El telescopio Nancy Grace Roman de la NASA se lanzará en septiembre de 2026, adelantando plazos

El ambicioso telescopio espacial Nancy Grace Roman, el próximo gran observatorio de la NASA para el estudio del cosmos, tiene ya marcado en rojo en el calendario el mes de septiembre de 2026 como su ventana de lanzamiento más temprana. Esta fecha, que adelanta sustancialmente los plazos previamente comprometidos por la agencia estadounidense —que establecían mayo de 2027 como el límite para su puesta en órbita—, supone un hito significativo en el desarrollo del proyecto y un ejemplo de colaboración entre sector público y privado.
Un legado de exploración: del Hubble y el James Webb al Roman
El telescopio Nancy Grace Roman, nombrado en honor a la pionera astrónoma conocida como la «madre del Hubble», representa la próxima generación de observatorios espaciales tras el éxito del Hubble y el James Webb. Si bien el Hubble revolucionó nuestra visión del universo visible y el Webb nos está desvelando las primeras galaxias y exoplanetas con un nivel de detalle sin precedentes, el Roman se especializará en grandes campos de visión, permitiendo explorar extensas regiones del espacio con una eficiencia hasta ahora inalcanzable.
Diseñado para trabajar en el infrarrojo cercano, el Roman contará con un espejo primario de 2,4 metros —idéntico en tamaño al del Hubble—, pero su cámara de campo amplio (Wide Field Instrument) observará una porción del cielo 100 veces mayor en cada imagen que su predecesor. Esto le permitirá realizar cartografiados masivos para investigar la energía oscura, la expansión acelerada del universo y detectar miles de exoplanetas mediante el método de microlentes gravitacionales.
Tecnología al servicio de la cosmología y la búsqueda de mundos habitables
El Roman está equipado con tecnología de vanguardia, incluyendo un coronógrafo experimental que permitirá la observación directa de planetas alrededor de otras estrellas, bloqueando la luz estelar y mejorando la capacidad de detectar exoplanetas y estudiar sus atmósferas. El objetivo es avanzar en la caracterización de mundos potencialmente habitables, un campo en el que la comunidad científica internacional, así como empresas privadas como SpaceX y Blue Origin, han mostrado un interés creciente.
La misión también hará contribuciones clave a la cosmología, especialmente en la medición precisa de la geometría y la estructura a gran escala del universo. Sus mapas ayudarán a desentrañar los secretos de la energía oscura, ese misterioso componente que constituye alrededor del 70% del cosmos y que se piensa es responsable de la aceleración de la expansión universal.
Cooperación institucional y privada: la fórmula del éxito
El desarrollo acelerado del Roman se ha convertido en un caso ejemplar de cooperación entre la NASA, instituciones académicas y el sector privado.
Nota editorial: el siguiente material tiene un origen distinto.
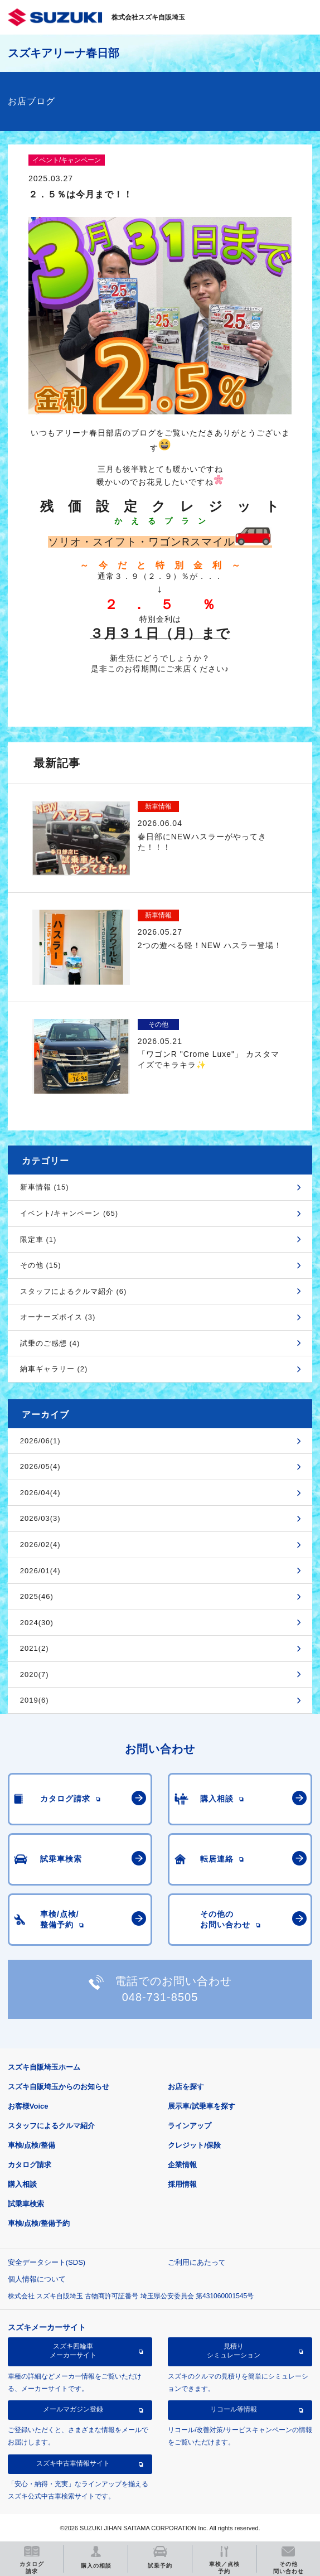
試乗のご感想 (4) (50, 1343)
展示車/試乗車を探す (201, 2106)
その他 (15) (40, 1265)
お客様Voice (28, 2106)
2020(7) (34, 1674)
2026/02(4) (40, 1544)
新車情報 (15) (44, 1187)
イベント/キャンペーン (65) (69, 1213)
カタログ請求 (29, 2165)
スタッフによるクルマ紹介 (51, 2125)
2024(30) (37, 1622)
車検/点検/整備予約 (39, 2223)
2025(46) (37, 1596)
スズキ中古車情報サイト (73, 2463)
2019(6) (34, 1700)
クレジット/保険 (194, 2145)
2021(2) (34, 1648)
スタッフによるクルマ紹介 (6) (73, 1291)
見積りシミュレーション (233, 2350)
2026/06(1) (40, 1441)
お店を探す (186, 2086)
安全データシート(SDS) (46, 2262)
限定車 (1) (38, 1239)
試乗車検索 (26, 2204)
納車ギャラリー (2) (54, 1369)
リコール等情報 (233, 2409)
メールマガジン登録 (73, 2409)
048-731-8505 (160, 1997)
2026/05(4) (40, 1466)
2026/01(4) (40, 1571)
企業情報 (182, 2165)
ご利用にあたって (197, 2262)
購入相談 (22, 2184)
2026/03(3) (40, 1518)
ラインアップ (189, 2125)
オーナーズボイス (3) (58, 1317)
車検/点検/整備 (31, 2145)
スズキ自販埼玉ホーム (44, 2067)
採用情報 (182, 2184)
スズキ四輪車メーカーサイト (73, 2350)
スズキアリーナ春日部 (63, 53)
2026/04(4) (40, 1492)
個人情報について (37, 2279)
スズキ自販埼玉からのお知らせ (58, 2086)
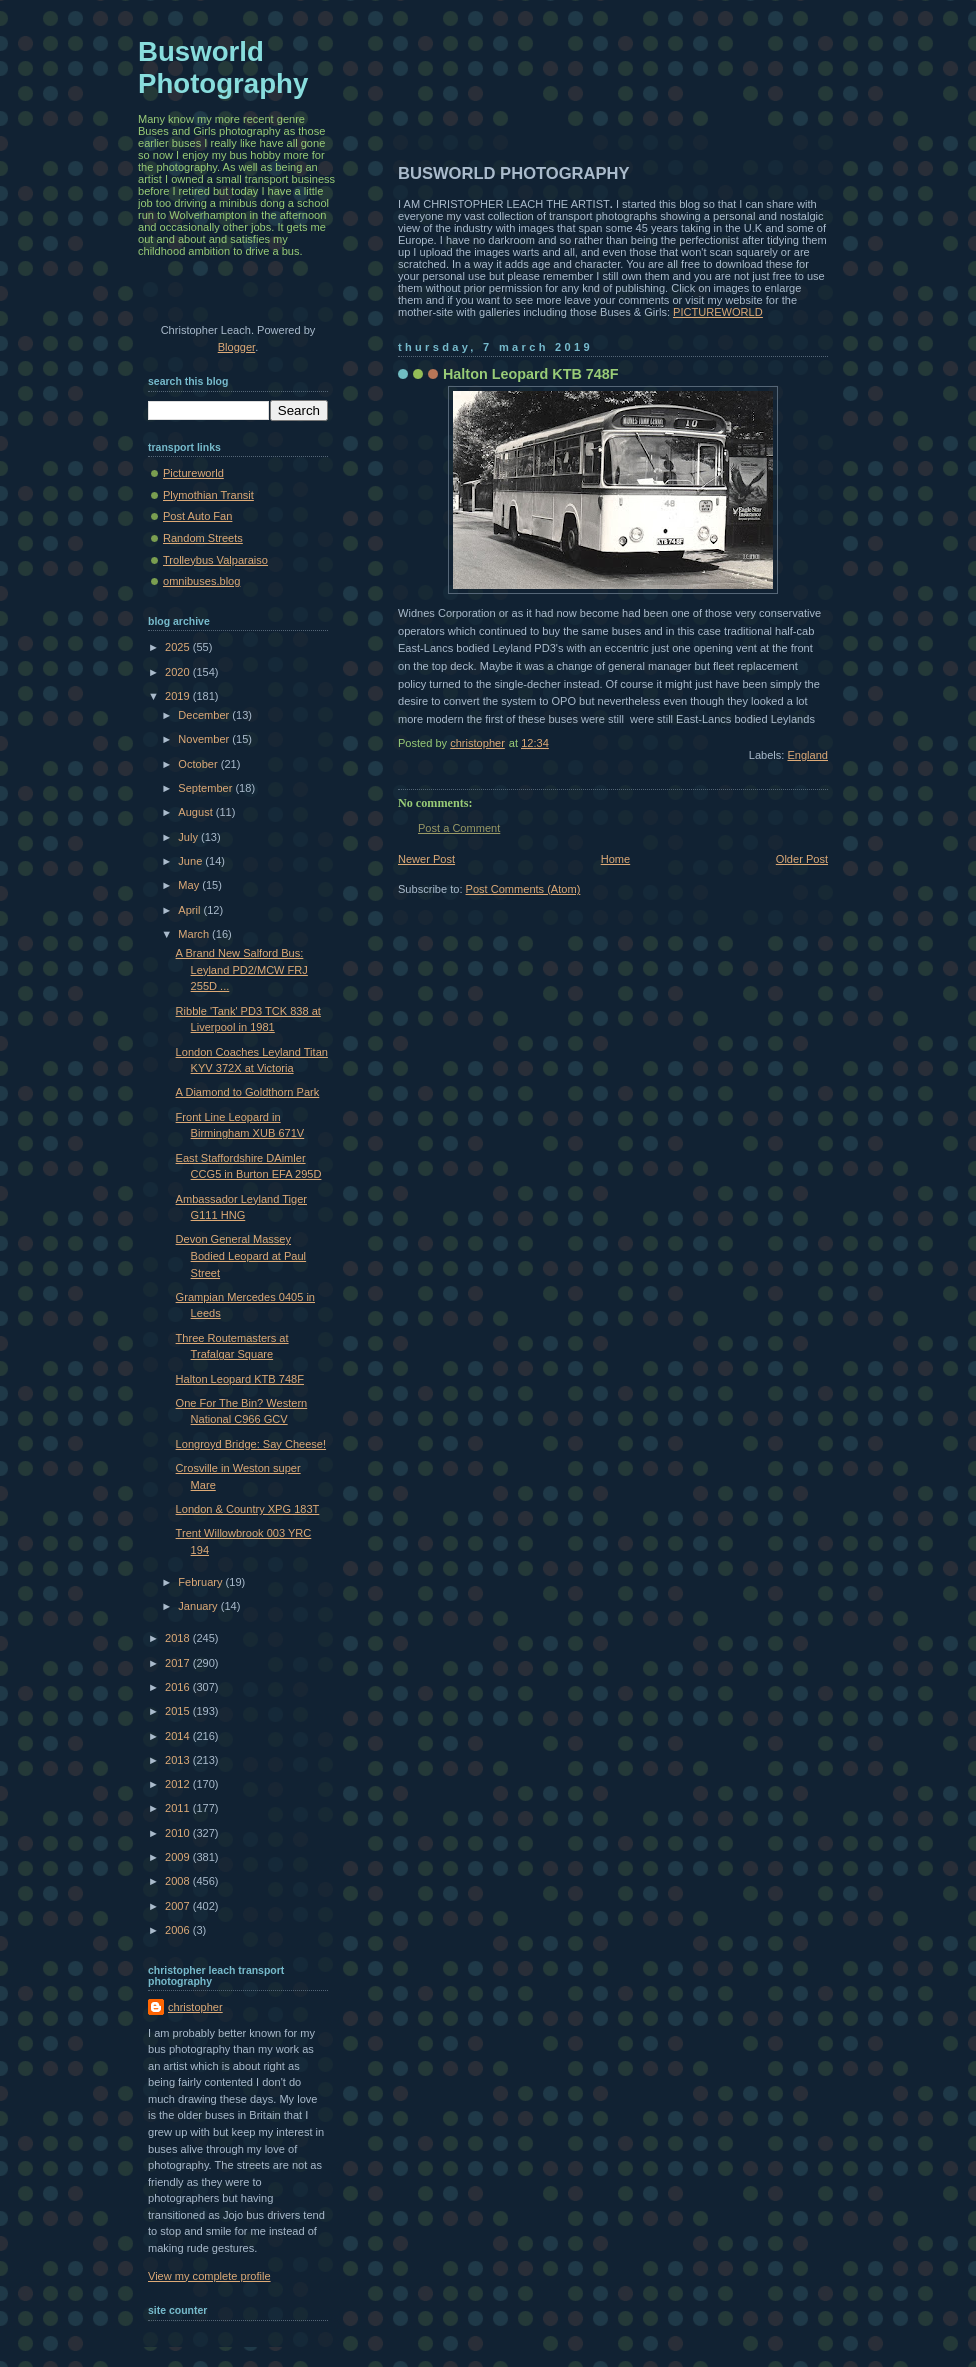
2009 (179, 1857)
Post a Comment (459, 828)
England (807, 755)
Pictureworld (193, 473)
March (195, 934)
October (199, 764)
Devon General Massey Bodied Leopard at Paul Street (241, 1255)
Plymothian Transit (208, 495)
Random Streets (203, 538)
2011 (179, 1808)
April (190, 910)
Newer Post (426, 859)
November (205, 739)
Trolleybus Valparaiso (215, 560)
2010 (179, 1833)
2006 (179, 1930)
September (206, 788)
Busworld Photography (223, 67)
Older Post (802, 859)
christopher (195, 2007)
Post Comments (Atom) (523, 889)
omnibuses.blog (201, 581)
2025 (179, 647)
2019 (179, 696)
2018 (179, 1638)
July (189, 837)
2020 (179, 672)
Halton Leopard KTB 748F (240, 1379)
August (196, 812)
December (205, 715)
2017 (179, 1663)
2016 (179, 1687)
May (190, 885)
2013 (179, 1760)
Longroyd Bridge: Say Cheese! (251, 1444)
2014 (179, 1736)
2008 (179, 1881)
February (201, 1582)
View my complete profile (209, 2276)
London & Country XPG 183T (248, 1509)
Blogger (236, 347)
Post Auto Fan (197, 516)
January (199, 1606)
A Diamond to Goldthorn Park (248, 1092)
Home (615, 859)
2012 (179, 1784)
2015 (179, 1711)
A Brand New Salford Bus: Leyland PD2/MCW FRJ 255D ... (242, 969)
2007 (179, 1906)
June (191, 861)
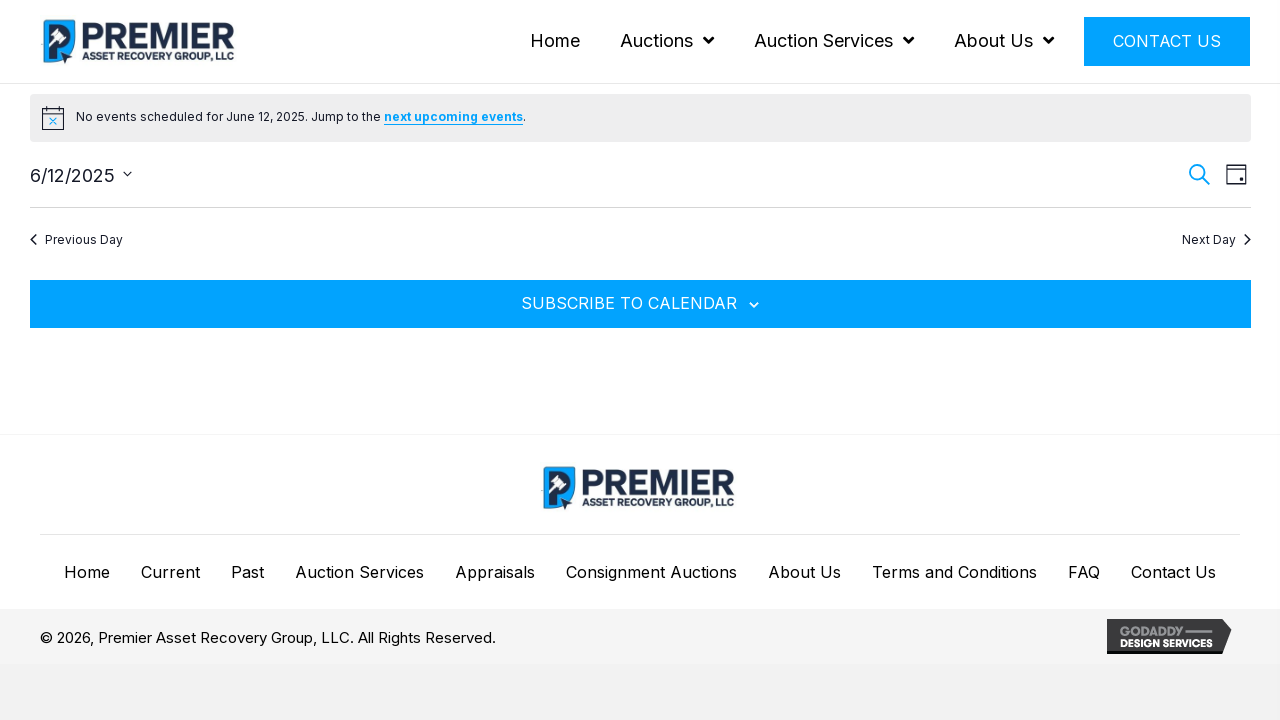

Empresas como Ball Aerospace han estado involucradas en la construcción de sus instrumentos ópticos, y la gestión de los plazos y el presupuesto ha sido rigurosa, evitando los sobrecostes que han afectado a otros programas emblemáticos como el propio James Webb.
Este modelo colaborativo está siendo replicado en otros proyectos espaciales, tanto en Estados Unidos como en Europa. En España, la empresa PLD Space ha logrado recientemente un hito histórico con el lanzamiento del cohete Miura 1, abriendo la puerta a una mayor participación europea en el acceso al espacio. Mientras tanto, compañías como SpaceX continúan desarrollando el Starship, el mayor cohete de la historia, con el objetivo de habilitar misiones tripuladas a la Luna y Marte, y Blue Origin, liderada por Jeff Bezos, avanza en el desarrollo de su lanzador New Glenn y en contratos de transporte lunar para la NASA.
Un horizonte prometedor para la exploración espacial
La puesta en órbita del telescopio Nancy Grace Roman marcará un antes y un después en la observación del universo. Sus descubrimientos complementarán los de otras misiones en activo y futuras, como el propio James Webb o el telescopio europeo Euclid, lanzado en 2023 para investigar la materia y energía oscuras. Además, se espera que Roman ayude a identificar candidatos para futuras misiones de observación directa de exoplanetas, un paso crucial para responder a la eterna pregunta de si estamos solos en el universo.
El avance del Roman demuestra que la combinación de inversión pública, experiencia institucional y la agilidad del sector privado puede acelerar los grandes hitos científicos y tecnológicos de la humanidad. En un contexto global en el que la exploración espacial vive una nueva era dorada, el telescopio Nancy Grace Roman se perfila como uno de los pilares fundamentales para la próxima década de descubrimientos.